At Home On An Unruly Planet

by Madeline Ostrander

Madeline Ostrander is an environmental journalist. It took her almost a decade to complete her new book At Home on an Unruly Planet: Finding Refuge on a Changed Earth. Eight of the chapters of this book are her reporting about environmental threats to our sense of home. She travels to the Methow Valley in eastern Washington to investigate living with intensifying forest fires; she travels to St. Augustine, Florida to investigate living with sea level rise; she travels to the Yukon-Kuskokwim Delta in far western Alaska to investigate living with thawing tundra; and she travels to Richmond, California to investigate living with fossil fuel pollution. In each of these cases, there is significant loss of home, but there is also creative and heroic community-led resuscitation and regeneration in response, losing ways of life but making new ones. These are indeed compelling stories, but I won’t go into them any more in this review. The remaining four chapters of her book, however, stand as an extended essay on what home means, ranging from our pad to our planet, and how we interact with this environmental home as a community. Because community and environment may touch a chord for religious naturalists, I’ll do a more in-depth review of them below.

The word nostalgia was coined to mean home-grief, similar to the German Heimweh (literally meaning home-woe). Nostalgia has evolved to mostly mean yearning for the past, and the word we now use for its original sense is homesickness. But now in this century, the Australian scholar Glenn Albrecht has coined the term solastalgia to mean, the homesickness experienced when one has not moved but one’s environment has changed. This is what we are facing.

Ostrander writes, “Humans have never before made a home under this kind of sky, within the sorts of climatic conditions that we have now created…the last time the Earth’s reading [of carbon dioxide concentration] was anywhere near that high [419 parts per million] was at least four million years ago, two million years before the handy people were chiseling tools at Olduvai. The climate has never changed so quickly or so violently in all of human existence…the planet could warm to such a catastrophic level that we would barely recognize this Earth at all…I think that we may not make it through this crisis if we forget that home isn’t just a thing we build, but an awareness of and care for our surroundings and the capacity to imagine new ways of living in them. We will need a new set of stories about what it looks like to live on the Earth in a manner that doesn’t destroy our future. We will need to figure out how to make a home in the greatest crisis we’ve ever known.”

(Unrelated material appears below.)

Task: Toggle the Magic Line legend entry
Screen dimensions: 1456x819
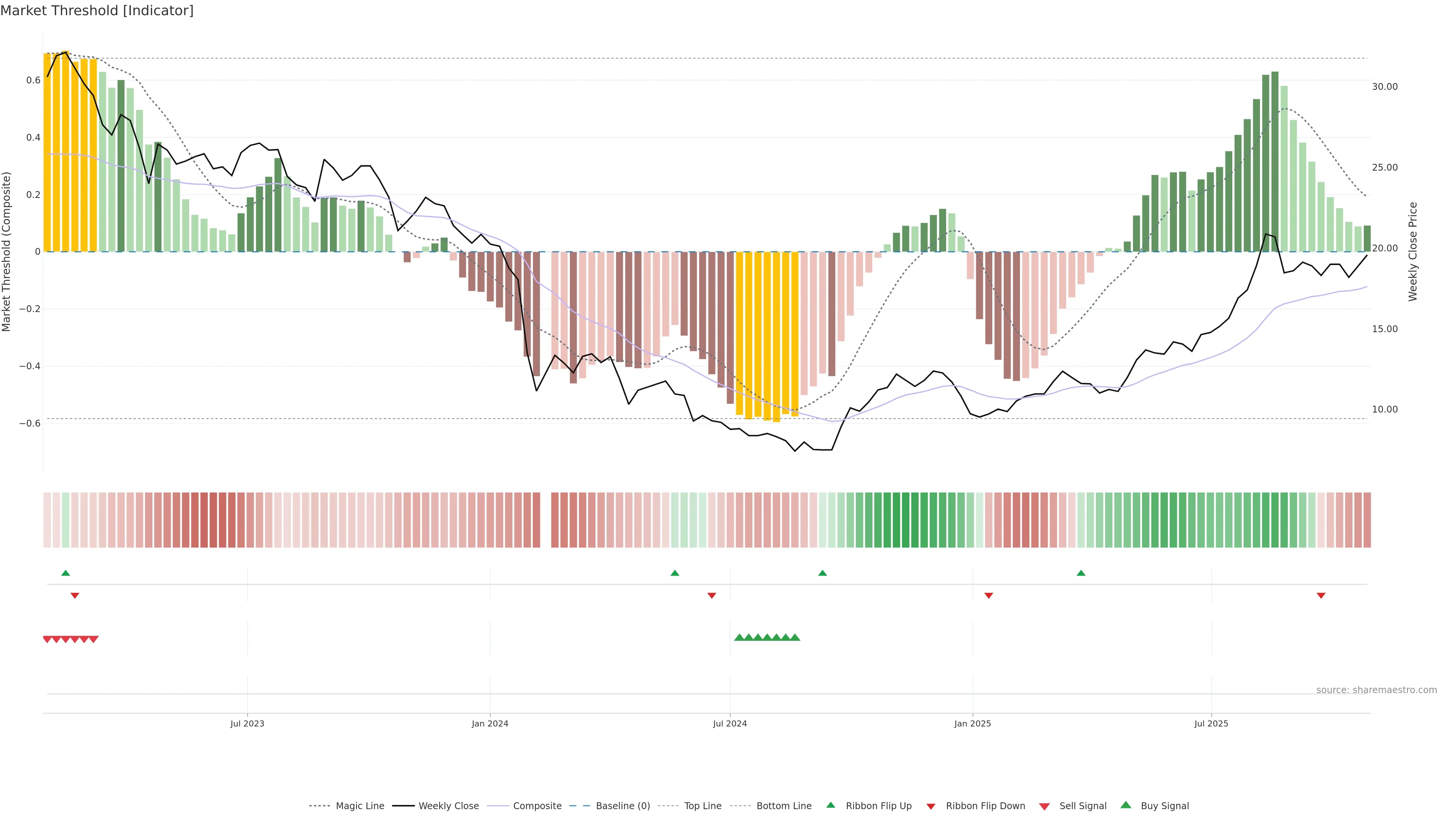Action: point(359,806)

The book goes on to quote recently deceased essayist bell hooks who noted that “[my grandmother’s] house is a place where I am learning to look at things, where I am learning how to belong in space” while in her parents’ house, “space was not to be created but owned [and] consumerism began to take the place of that predicament of heart that called us to yearn for beauty.” She wrote that “In my mind and imagination I was always returning to the Kentucky hills, to find there a way to ground my being,” and that “I plundered the depths of my being to see when and where did I feel a sense of belonging, when and where did I feel at home in the universe,” and that her ethic of place was “a culture of belonging rooted in the earth.” On the other hand, the notion of neoliberalism, Ostrander writes, “reduces our individual power to act in the world via democratic or collective process and makes us tiny actors in the global market. And in this schema, home is not a thing you belong to.”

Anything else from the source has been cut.